Esta circunstancia obliga a Cáritas a hacer "malabares" para mantener un servicio que atiende a diario a 300 personas en la ciudad, tanto con tuppers como de forma presencial. El director de Cáritas, Ángel Mirón, explica que el comedor es "algo más que un comedor", ya que también ofrece servicios como taquillas, aseo, duchas e incluso cortes de pelo, buscando ser un soporte para la dignidad humana.

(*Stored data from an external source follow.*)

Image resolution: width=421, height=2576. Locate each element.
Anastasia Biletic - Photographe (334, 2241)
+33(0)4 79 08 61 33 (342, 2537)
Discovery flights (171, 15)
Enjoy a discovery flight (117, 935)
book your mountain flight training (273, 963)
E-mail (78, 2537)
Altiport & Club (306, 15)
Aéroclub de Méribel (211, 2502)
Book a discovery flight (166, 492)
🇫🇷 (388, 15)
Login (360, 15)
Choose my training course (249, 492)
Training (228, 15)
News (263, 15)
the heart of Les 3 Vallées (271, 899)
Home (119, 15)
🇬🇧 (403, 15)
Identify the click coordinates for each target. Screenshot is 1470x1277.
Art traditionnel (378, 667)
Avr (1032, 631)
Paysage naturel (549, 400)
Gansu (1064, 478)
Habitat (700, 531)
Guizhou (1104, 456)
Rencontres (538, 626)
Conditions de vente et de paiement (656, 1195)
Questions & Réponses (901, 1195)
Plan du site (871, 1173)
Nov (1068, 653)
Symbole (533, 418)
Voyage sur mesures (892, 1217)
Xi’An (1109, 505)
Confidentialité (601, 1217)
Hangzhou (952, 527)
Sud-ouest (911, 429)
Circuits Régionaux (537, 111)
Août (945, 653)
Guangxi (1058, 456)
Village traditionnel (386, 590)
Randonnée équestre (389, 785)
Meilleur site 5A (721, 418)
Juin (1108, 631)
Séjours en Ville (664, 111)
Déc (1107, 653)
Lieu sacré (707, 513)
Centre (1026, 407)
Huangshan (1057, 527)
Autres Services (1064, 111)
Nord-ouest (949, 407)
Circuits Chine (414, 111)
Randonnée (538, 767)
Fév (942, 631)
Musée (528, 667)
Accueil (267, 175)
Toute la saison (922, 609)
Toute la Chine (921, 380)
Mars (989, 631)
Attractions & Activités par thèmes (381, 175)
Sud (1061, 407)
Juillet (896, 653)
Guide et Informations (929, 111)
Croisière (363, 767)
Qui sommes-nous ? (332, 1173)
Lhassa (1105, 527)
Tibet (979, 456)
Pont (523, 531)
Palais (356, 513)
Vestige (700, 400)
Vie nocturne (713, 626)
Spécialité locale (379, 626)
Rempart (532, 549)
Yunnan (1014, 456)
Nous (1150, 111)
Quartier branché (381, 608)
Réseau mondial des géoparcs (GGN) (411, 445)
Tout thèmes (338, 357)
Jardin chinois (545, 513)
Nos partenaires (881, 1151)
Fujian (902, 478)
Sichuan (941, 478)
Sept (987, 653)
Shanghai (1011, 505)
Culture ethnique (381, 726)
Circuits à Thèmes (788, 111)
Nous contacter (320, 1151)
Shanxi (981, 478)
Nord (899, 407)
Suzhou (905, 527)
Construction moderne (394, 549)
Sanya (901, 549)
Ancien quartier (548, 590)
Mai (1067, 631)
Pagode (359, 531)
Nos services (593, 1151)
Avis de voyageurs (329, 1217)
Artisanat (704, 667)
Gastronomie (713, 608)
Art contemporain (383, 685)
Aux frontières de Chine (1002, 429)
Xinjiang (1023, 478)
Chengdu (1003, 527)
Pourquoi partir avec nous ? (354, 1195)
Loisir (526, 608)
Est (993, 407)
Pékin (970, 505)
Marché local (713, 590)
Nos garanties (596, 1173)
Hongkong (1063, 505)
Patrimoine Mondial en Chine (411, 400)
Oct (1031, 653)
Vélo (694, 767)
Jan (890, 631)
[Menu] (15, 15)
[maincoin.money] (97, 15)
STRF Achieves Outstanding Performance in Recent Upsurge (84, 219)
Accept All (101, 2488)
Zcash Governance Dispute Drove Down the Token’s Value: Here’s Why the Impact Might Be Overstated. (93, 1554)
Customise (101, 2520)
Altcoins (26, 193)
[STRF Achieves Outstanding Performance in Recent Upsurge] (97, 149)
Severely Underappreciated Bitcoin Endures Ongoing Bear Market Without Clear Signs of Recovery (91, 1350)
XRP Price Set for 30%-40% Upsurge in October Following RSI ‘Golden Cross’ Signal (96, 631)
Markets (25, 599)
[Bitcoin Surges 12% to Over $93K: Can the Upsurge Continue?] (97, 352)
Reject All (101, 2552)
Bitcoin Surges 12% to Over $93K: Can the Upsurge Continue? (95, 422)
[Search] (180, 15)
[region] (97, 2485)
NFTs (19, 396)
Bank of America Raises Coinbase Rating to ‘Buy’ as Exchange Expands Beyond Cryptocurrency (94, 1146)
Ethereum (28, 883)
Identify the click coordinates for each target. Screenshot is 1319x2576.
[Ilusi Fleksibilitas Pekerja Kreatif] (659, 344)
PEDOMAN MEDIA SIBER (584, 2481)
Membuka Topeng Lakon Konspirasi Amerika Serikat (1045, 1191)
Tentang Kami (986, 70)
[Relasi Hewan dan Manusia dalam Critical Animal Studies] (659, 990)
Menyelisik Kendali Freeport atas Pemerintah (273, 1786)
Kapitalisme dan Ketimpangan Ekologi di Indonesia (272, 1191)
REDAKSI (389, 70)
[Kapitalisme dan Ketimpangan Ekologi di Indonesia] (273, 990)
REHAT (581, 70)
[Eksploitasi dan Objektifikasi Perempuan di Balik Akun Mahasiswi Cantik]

El aumento del coste de vida y los problemas en el Banco de Alimentos han empeorado la situación. En ocasiones, la organización ha tenido que adelantar dinero a sus proveedores que no disponen, recurriendo a créditos y apelando a la generosidad ciudadana. La crisis derivada de conflictos bélicos internacionales también ha repercutido, incrementando el número de personas vulnerables que acuden a sus instalaciones.
Actualmente, se registra una media diaria de entre 40 y 50 personas que comen presencialmente en el comedor, un número significativamente mayor que hace unos meses, según comenta Ángel Feijóo Mirón.